WHAT TO WORK ON |
Answer with only the number of lines below where "agent" appears.

THE INPUT START

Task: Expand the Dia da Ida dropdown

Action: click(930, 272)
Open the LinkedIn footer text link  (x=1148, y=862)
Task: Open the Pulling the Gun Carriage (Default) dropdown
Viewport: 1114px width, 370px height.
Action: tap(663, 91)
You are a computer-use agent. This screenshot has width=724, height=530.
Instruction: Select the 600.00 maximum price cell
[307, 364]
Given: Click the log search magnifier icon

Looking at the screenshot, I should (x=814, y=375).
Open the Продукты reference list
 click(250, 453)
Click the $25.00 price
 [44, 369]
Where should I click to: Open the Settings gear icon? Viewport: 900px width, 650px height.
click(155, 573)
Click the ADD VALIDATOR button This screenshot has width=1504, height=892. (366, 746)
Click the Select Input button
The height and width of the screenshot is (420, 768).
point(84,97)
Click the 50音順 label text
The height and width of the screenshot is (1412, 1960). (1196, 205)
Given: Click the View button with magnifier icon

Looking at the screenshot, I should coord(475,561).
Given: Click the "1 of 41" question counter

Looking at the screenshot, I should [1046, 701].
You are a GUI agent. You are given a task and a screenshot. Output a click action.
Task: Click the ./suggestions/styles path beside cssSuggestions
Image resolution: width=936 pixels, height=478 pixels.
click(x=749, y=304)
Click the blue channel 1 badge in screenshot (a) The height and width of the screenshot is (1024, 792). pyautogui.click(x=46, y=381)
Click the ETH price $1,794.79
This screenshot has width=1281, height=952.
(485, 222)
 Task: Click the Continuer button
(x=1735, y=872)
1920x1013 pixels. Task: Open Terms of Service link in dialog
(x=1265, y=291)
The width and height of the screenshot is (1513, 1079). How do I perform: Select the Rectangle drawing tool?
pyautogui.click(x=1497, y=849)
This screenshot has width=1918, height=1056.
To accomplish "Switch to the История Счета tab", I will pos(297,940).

THE INPUT END

EXERCISE RESPONSE |
2